From the Department of Ophthalmology, Mayo Clinic and Foundation, Rochester, Minn.

Arch Ophthalmol. 1987;105(5):637-641. doi:10.1001/archopht.1987.01060050055037
Abstract

• A 1% forskolin (nonproprietary name, colforsin) suspension was instilled in one eye each of 15 normal human subjects in a single-dose experiment under the following three conditions: (1) during the day, (2) during the night while asleep, and (3) following pretreatment with timolol maleate. The rate of flow was 2.6 ± 0.13 μL/min (mean ± SE) in the afternoon in both the treated and the untreated eyes. During sleep at night the flow was lower than in the afternoon in both the placebo-treated eye, 1.5 ± 0.09 μL/min, and the forskolin-treated eye, 1.3 ± 0.09 μL/min.
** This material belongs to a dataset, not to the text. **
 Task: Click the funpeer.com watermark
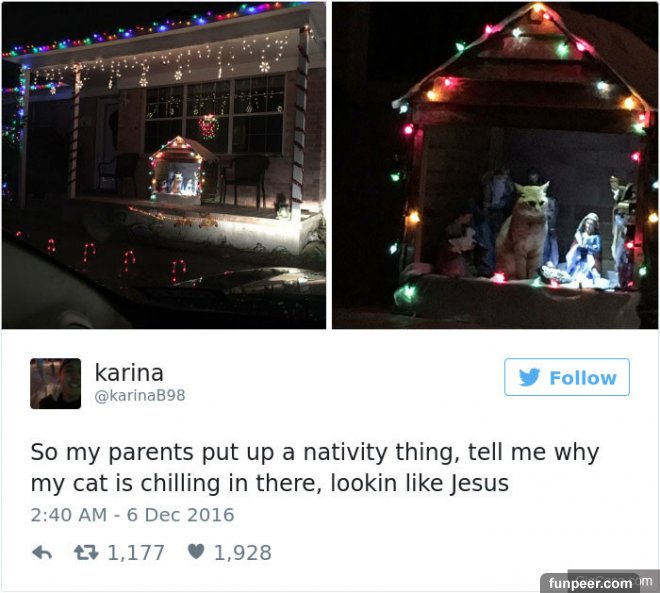(x=590, y=583)
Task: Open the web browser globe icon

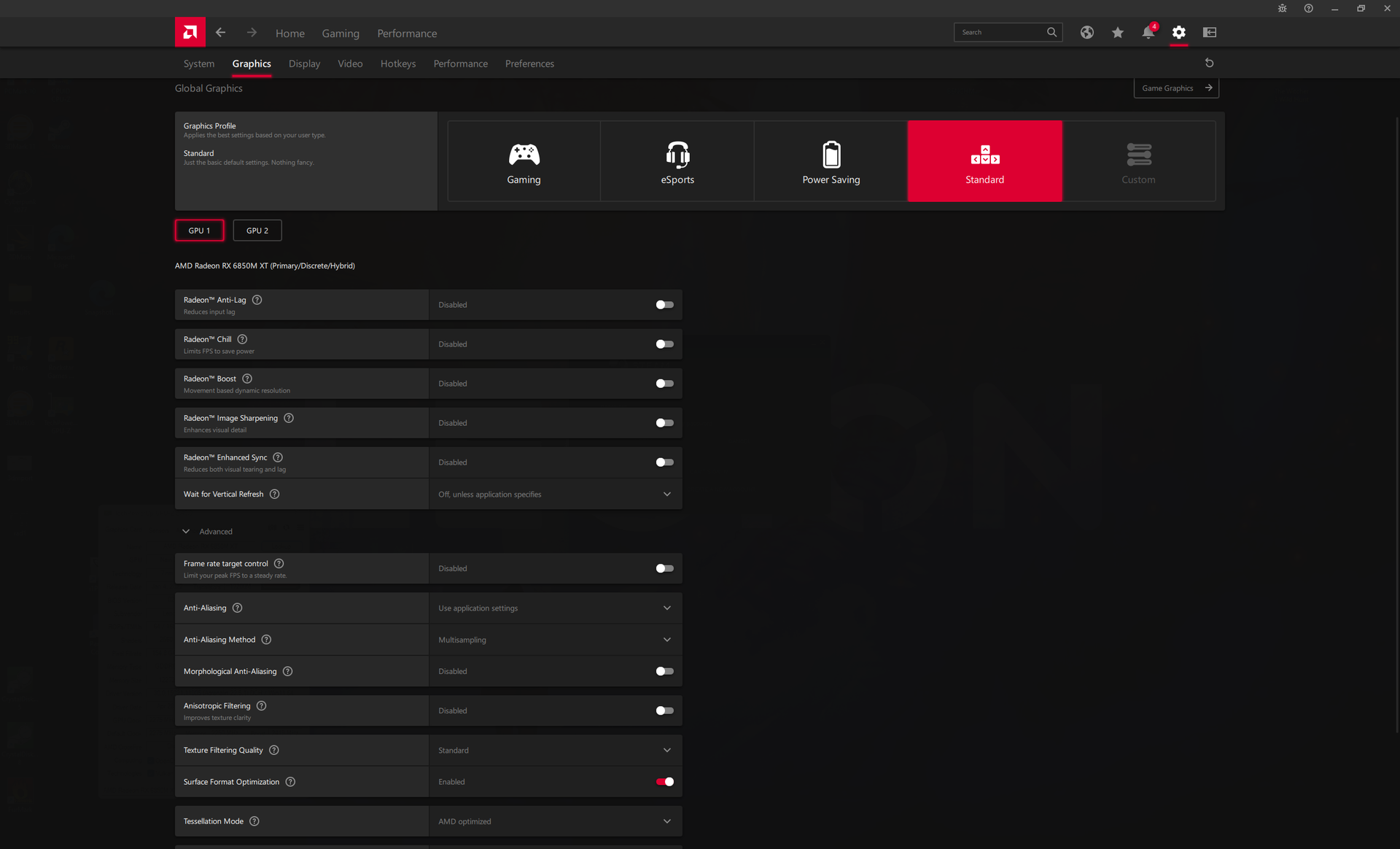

Timolol pretreatment reduced the flow to 1.6 ± 0.08 μL/min in the placebo-treated eye and 1.6 ± 0.10 μ/min in the forskolin-treated eye. No statistically significant effects of forskolin on flow were observed under any of the conditions. Forskolin caused transient hyperemia in all subjects. The experiment confirmed previous reports of differences in the rate of aqueous flow at different times of day and the effect of the βadrenergic blocker timolol on the rate of aqueous humor flow.